### Fragmento del documento
Reivindicando un “lesbianismo político”, o una antiviolencia radical, o la diferencia sexual que “extraña”, desubica y libera a las mujeres de la opresión patriarcal determinada por los hombres, o la inexistencia de diferencias mayores entre mujeres y hombres que las necesarias para mantener la opresión del “género” femenino, o la perspectiva de una juventud que no puede recurrir a la experiencia porque la organización social le ha borrado las referencias históricas, las feministas nuestroamericanas volvieron a postular una comunión de problemas e intereses con otros grupos marginalizados y oprimidos, a la par que reivindicaron la profundización de sus posturas sobre los aportes de sus diferencias sexuadas, históricamente construidas.
Podría decirse que los feminismos se reagruparon alrededor de ideas y de acciones que permitieron reformular, según lo expresa durante su práctica docente Irma Saucedo, la utopía que lleva de una sociedad democrática liberal a una democracia social nutriente, afectiva, justa y equitativa.
La academia, sus categorías, sus especialistas y el feminismo nuestroamericano
De la producción feminista de la segunda mitad del siglo XX, en particular de las décadas de 1980 y 1990, no puede obviarse una importante producción de textos académicos.

### Material proporcionado
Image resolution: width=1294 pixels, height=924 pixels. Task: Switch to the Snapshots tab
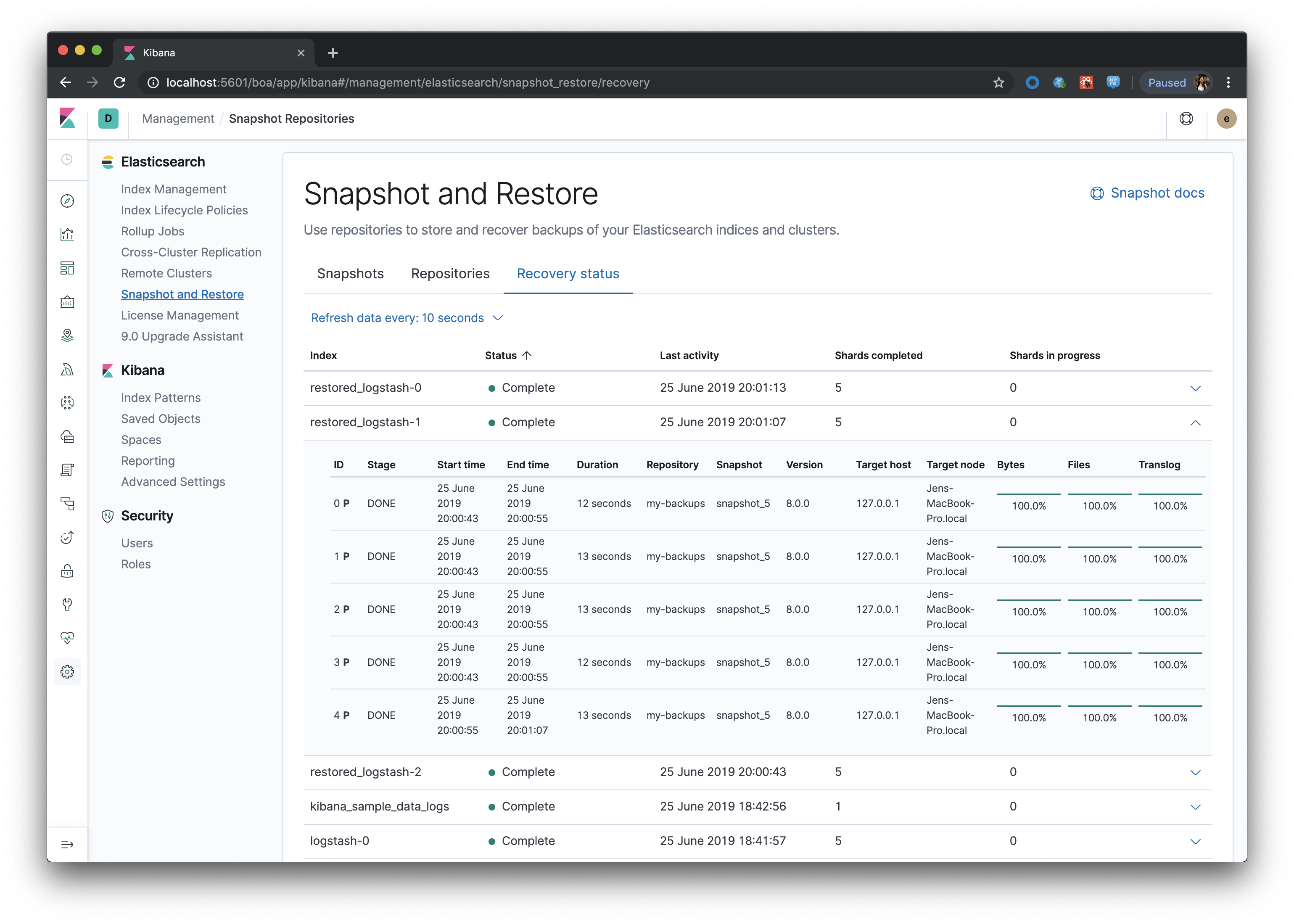coord(350,274)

### Conjunto de tareas
**a)** ¿De qué décadas del siglo XX destaca el fragmento sobre el feminismo nuestroamericano una importante producción de textos académicos?
**b)** Cita textualmente la parte del fragmento sobre el feminismo nuestroamericano que empieza con las palabras "Podría decirse que" y termina con "de textos académicos.".

### Respuestas por tarea
**a)** De las décadas de 1980 y 1990.

**b)**
Podría decirse que los feminismos se reagruparon alrededor de ideas y de acciones que permitieron reformular, según lo expresa durante su práctica docente Irma Saucedo, la utopía que lleva de una sociedad democrática liberal a una democracia social nutriente, afectiva, justa y equitativa.
La academia, sus categorías, sus especialistas y el feminismo nuestroamericano
De la producción feminista de la segunda mitad del siglo XX, en particular de las décadas de 1980 y 1990, no puede obviarse una importante producción de textos académicos.